Your assignment >> Copy all records verbatim.

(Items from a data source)

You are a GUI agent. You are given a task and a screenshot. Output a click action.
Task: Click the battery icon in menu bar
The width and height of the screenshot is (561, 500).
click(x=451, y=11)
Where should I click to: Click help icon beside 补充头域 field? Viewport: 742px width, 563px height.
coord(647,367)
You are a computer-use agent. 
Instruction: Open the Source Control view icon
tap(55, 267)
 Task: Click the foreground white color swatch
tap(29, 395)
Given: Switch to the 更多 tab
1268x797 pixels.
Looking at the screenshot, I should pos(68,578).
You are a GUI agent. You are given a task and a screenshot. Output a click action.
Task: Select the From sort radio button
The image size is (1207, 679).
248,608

Answer for the task >>
You are a GUI agent. You are given a task and a screenshot. Output a click action.
Task: Click the battery icon in menu bar
The width and height of the screenshot is (561, 500).
click(x=451, y=11)
Where should I click to: Click help icon beside 补充头域 field? Viewport: 742px width, 563px height.
coord(647,367)
You are a computer-use agent. 
Instruction: Open the Source Control view icon
tap(55, 267)
 Task: Click the foreground white color swatch
tap(29, 395)
Given: Switch to the 更多 tab
1268x797 pixels.
Looking at the screenshot, I should pos(68,578).
You are a GUI agent. You are given a task and a screenshot. Output a click action.
Task: Select the From sort radio button
The image size is (1207, 679).
248,608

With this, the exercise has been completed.